Heru memejamkan mata kemudian menarik napas panjang serta menghembuskannya secara perlahan.
Degdegdeg
Jantung Nala berdegup kencang. Nala memegang dada sebelah kirinya serta mencoba menenangkan degupannya agar kembali normal.
Heru menatap serius kedua orang tua Nala kemudian menatap Nala dalam memberi keseriusan kepadanya.
"Bapak, ibu serta saudaranya Nala. Saya dan keluarga saya datang kesini ingin meminta izin kepada kalian, terutama untuk kedua orang tuanya Nala, saya mohon izinkan saya untuk meminang putri bapak dan ibu yang bernama Azkanadian Niken Kartanala ini yang kelak akan menjadi istri saya dan menemani saya sampai akhir hayat saya. Apakah berkenan bapak dan ibu memberikan izin saya?" ujar Heru mantap.
Kedua orang tua Nala saling berpandangan.

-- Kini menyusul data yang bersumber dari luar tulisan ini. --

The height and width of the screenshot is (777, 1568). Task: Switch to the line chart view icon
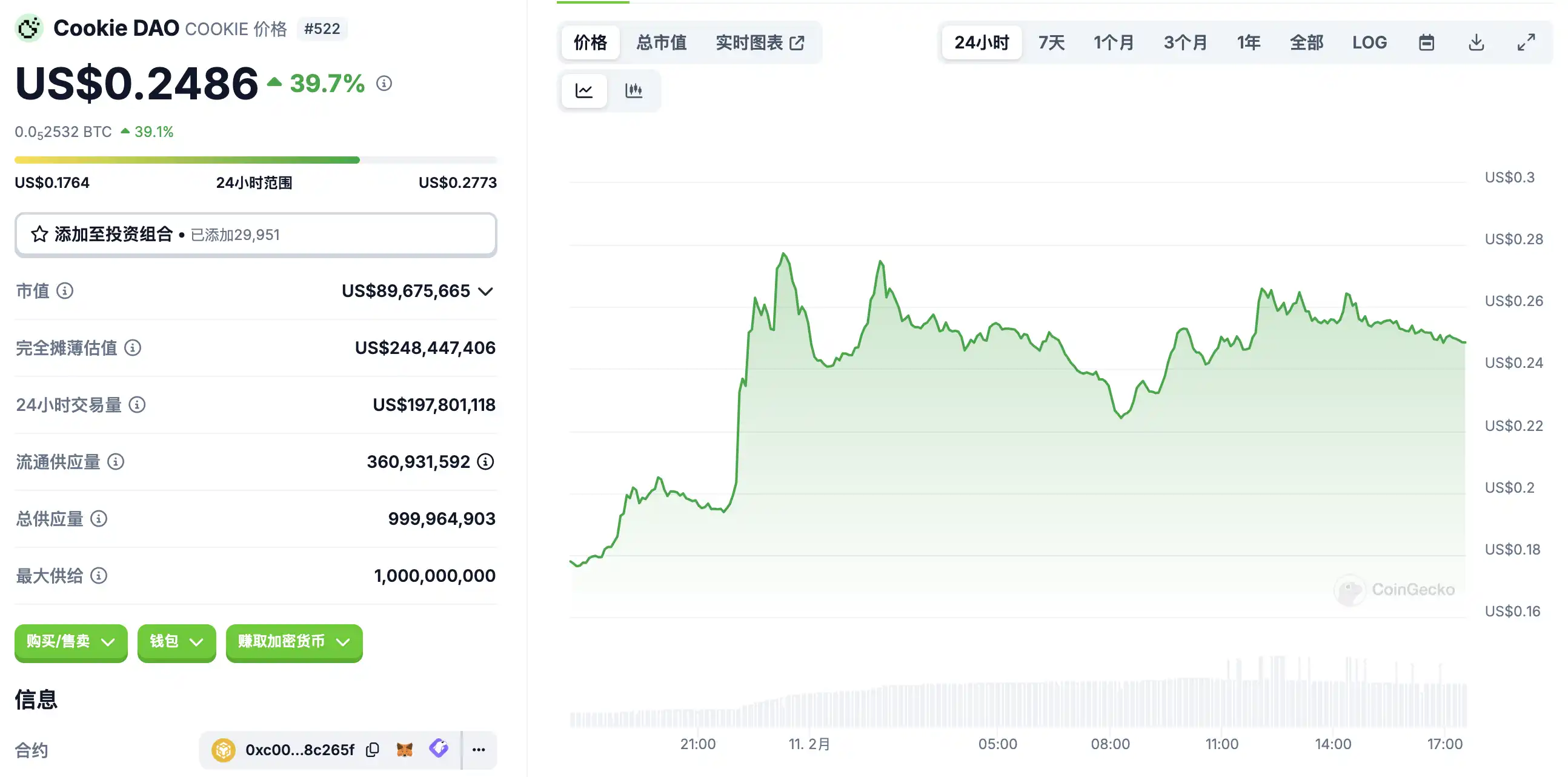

"Maaf sebelumnya. Saya sendiri beserta mamanya Nala belum terlalu kenal dengan mas Heru. Apalagi mamanya Nala hanya mendengar desas desus tentang kamu dari lingkupnya eyang Lastri sendiri. Apa boleh kami tau ada alasan apa kamu memilih putri kami sebagai calon istrimu dan bisakah mas Heru ceritakan sedikit tentang dirinya mas Heru?" tanya pak Wahyu.
"Cerita tentang diri saya ya pak? baik kalo begitu saya akan menceritakan diri saya terlebih dahulu," ujar Heru sebelum menceritakan dirinya.
"Nama saya Maheru Heksa Zulfikri, cukup manggil saya dengan sebutan Heru. Usia saya lebih tua 4 tahun dari Nala. Saya asli orang Banten pak, saya ngerantau ke Semarang karena kerjaan saya. Saya sekarang kerja di PLN, dibagian It Auditor ditempatin di Semarang, gedung kantor saya agak jauh dari rumahnya eyang Lastri tapi ga masalah lah. Aduh, saya bingung mo nyeritain apa lagi pak bu hehehe," ujar Heru diakhiri cengiran.
"Gaji perbulan berapa?" tanya mama Nala spontan membuat Nala membelalakkan matanya kaget.
"Ish ma! Jangan tanya gitu dong," bisik Nala di telinga kanan mamanya.
"Kalo gaji perbulan insyaallah bisa nyukupin kebutuhannya dek Nala sama rumah tangga kok bu," jawab Heru sambil tersenyum.
Mama Nala manggut-manggut paham. Nala menatap Heru cemas, sedangkan Heru hanya menatap matanya penuh dengan kehangatan.
"Lulusan mana dek kuliahnya?" tanya pak Wahyu.
"Kebetulan PLN juga pak, teknik informatika," jawab Heru lagi.
Pak Wahyu memandangi putri pertamanya dengan wajah yang tidak bisa Nala prediksi. Nala mengernyitkan dahinya.
"Apa?" tanya Nala kepada pak Wahyu.
"Mo nanya apa kamu ke mas Heru?" tanya balik pak Wahyu.
"Emangnya aku boleh nanya?"
"Ya bolehlah. Tanya aja gih,"
"Sebenernya yang mau aku tanyain ke kamu banyak mas. Cuma aku ambil to the pointnya aja ya," ucapan Nala terputus karena saat ini jantungnya berdegup kencang dikala Heru menatapnya penuh arti.
"Kalo aku beneran jadi istri sah kamu. Kamu yakin mau nerima aku apa adanya?"